O policiamento se apresenta hoje como uma das questões centrais da Segurança Pública, em seus mais variados âmbitos. Tanto pela efetividade prática quanto pela relação direta com os indivíduos policiados, o policiamento se destaca enquanto objeto de estudo em potencial para a sociologia e para o campo da Segurança Pública. Ainda que tendo sido bastante estudado nas últimas duas décadas, principalmente, os problemas atualmente vigentes no empreendimento da atividade policial revelam que ainda há muito que se estudar e compreender sobre este fenômeno social.
As unidades de policiamento especializado com cães possuem campo de ação bem delimitado, funções específicas e, normalmente, trabalham sob demanda. Para atender estas especificidades estas unidades possuem cursos de formação específicos para seus quadros de pessoal e organização e logística de trabalho também específicos. Em relação às suas funções, as principais são a detecção de substâncias (principalmente narcóticos e explosivos), o auxílio em rondas ostensivas e a busca e captura de indivíduos em áreas de risco ou de difícil acesso, na policia militar, e de busca por pessoas vivas ou mortas em locais inacessíveis fisicamente, no corpo de bombeiros.. Além disso, frequentemente estas unidades policiais se fazem presentes em eventos sociais como apresentações públicas, exposições e feiras de animais, como estratégia para aproximar a sociedade civil do trabalho policial.
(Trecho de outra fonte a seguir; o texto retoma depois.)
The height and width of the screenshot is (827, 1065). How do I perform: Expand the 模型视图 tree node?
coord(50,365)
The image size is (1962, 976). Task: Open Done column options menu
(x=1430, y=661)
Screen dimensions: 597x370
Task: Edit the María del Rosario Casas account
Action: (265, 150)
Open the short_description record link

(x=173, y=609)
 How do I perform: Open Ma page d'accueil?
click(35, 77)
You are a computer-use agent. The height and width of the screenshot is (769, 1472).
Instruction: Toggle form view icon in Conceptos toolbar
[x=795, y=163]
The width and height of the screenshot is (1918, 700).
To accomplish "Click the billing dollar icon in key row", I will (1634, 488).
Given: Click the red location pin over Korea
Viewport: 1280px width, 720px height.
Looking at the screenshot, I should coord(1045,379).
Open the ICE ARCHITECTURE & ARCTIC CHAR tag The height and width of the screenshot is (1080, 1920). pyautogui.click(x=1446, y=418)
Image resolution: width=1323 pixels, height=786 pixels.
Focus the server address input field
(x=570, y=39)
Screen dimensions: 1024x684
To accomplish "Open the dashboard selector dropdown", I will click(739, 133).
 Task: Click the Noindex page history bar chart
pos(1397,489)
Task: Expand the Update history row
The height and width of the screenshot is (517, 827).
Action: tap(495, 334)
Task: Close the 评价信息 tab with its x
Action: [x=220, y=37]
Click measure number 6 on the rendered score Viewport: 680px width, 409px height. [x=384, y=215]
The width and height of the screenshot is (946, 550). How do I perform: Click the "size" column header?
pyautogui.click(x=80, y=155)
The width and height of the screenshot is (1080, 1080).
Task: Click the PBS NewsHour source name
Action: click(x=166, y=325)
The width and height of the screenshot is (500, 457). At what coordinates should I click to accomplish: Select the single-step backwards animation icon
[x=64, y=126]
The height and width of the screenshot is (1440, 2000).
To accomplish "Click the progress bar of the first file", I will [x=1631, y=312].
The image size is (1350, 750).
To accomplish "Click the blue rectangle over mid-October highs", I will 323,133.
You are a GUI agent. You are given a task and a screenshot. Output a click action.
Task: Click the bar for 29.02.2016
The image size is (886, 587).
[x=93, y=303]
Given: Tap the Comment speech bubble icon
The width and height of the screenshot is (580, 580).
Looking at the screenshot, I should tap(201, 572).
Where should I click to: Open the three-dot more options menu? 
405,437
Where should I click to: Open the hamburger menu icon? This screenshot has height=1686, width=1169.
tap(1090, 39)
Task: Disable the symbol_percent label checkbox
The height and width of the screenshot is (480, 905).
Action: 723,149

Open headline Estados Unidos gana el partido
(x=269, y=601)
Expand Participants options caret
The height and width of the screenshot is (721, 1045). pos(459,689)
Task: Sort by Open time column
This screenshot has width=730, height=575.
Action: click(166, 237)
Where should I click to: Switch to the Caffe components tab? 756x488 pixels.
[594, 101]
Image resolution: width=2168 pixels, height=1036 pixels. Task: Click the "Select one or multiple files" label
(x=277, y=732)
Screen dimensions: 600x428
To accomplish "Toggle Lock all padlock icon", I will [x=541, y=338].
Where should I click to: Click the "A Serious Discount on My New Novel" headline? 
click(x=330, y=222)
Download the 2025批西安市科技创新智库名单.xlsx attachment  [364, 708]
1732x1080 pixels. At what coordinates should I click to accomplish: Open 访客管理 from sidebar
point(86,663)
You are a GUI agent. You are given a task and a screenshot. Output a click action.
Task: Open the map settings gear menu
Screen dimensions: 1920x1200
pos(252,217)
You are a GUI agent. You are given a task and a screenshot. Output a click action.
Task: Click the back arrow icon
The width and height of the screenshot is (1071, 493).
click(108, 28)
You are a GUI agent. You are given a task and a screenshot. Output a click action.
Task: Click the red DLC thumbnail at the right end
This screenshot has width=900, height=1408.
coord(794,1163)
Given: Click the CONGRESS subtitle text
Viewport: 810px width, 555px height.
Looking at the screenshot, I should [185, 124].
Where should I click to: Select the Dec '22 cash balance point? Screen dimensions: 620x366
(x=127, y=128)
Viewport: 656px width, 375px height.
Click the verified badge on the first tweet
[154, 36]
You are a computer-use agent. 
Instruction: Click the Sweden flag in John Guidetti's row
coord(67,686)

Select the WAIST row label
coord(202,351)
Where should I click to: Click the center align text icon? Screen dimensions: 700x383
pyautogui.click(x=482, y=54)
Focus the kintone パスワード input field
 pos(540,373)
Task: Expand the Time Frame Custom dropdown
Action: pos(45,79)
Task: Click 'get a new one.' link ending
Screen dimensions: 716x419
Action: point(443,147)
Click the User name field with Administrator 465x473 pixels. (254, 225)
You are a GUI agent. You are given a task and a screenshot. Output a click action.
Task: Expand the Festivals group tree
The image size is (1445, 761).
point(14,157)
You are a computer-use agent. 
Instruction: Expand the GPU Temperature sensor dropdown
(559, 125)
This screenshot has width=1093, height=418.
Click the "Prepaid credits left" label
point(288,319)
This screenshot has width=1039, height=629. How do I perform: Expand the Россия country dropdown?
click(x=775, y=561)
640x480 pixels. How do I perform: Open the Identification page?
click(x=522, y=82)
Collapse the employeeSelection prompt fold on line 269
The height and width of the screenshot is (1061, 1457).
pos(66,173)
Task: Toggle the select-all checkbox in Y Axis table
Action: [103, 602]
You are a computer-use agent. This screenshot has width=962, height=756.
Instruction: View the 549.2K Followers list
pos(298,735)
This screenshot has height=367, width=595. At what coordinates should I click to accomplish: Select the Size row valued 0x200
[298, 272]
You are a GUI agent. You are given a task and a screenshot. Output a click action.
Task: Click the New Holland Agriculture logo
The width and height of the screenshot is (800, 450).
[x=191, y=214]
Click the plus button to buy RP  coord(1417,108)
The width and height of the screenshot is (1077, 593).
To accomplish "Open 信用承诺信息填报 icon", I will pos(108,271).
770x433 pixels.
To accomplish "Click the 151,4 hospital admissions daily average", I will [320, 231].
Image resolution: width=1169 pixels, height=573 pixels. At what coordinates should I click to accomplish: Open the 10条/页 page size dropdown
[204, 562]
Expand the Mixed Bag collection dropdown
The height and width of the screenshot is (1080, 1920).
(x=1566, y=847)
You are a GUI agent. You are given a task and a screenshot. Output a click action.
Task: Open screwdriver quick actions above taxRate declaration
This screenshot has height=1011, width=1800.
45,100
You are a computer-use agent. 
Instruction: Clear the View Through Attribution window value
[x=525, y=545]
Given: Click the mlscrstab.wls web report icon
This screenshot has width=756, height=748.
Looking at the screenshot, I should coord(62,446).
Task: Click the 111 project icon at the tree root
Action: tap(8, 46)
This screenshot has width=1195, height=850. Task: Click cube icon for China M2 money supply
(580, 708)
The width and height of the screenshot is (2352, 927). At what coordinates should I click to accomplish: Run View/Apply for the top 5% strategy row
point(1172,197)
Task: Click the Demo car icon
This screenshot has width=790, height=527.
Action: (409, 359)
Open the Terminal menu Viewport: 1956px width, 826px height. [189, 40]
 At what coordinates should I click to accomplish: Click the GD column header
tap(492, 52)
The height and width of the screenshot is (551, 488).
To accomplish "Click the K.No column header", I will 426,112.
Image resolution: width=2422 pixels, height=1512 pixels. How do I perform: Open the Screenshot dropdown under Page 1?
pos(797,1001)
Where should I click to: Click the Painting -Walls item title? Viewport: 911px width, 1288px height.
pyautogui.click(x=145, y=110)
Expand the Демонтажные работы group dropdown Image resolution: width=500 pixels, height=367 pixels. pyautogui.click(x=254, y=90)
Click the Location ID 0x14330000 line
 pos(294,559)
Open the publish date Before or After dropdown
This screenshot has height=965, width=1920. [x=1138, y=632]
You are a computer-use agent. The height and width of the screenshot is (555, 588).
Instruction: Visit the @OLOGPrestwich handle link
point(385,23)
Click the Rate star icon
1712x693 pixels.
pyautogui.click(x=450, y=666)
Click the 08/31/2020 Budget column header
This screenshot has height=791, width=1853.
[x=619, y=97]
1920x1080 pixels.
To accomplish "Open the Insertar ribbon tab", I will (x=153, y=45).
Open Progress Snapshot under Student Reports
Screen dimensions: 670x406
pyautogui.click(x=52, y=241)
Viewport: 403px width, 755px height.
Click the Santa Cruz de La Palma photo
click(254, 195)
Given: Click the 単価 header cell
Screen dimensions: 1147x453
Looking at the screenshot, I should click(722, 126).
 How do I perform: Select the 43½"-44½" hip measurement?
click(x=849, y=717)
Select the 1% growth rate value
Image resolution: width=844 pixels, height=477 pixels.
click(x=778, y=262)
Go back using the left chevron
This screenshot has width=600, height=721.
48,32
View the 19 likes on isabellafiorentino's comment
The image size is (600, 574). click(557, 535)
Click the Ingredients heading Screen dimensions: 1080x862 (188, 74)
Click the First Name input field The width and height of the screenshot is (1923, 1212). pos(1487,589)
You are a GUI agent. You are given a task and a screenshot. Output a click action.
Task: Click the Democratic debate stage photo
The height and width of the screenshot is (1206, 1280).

Segundo Muniz & Paes-Machado, pela natureza política do policiamento seu estudo permite melhor compreensão sobre os dispositivos e meios de coerção social e seus efeitos (MUNIZ & PAES-MACHADO, 2010). Assim, permite também uma análise mais ampla em relação à realidade da segurança pública no Brasil, tornando-o objeto com potencial para estudo sociológico.
Práticas policiais não podem substituir modelos e políticas de segurança pública em sua totalidade (SOARES, 2007), mas seu estudo pode contribuir para a compreensão de elementos como prioridades estabelecidas, demandas sociais e formas de controle social que sejam típicas da sociedade em questão. O estudo de formas de policiamento permite observar também a relação entre a polícia e o restante da sociedade, que recebe seus serviços, pois o debate acerca do policiamento remete aos contatos que a polícia estabelece com a sociedade (BAYLEY, 2002), sendo o principal meio de relação e contato direto entre os dois, impactando diretamente então na formação da opinião pública e das representações sociais dos indivíduos em geral sobre a polícia e seu trabalho.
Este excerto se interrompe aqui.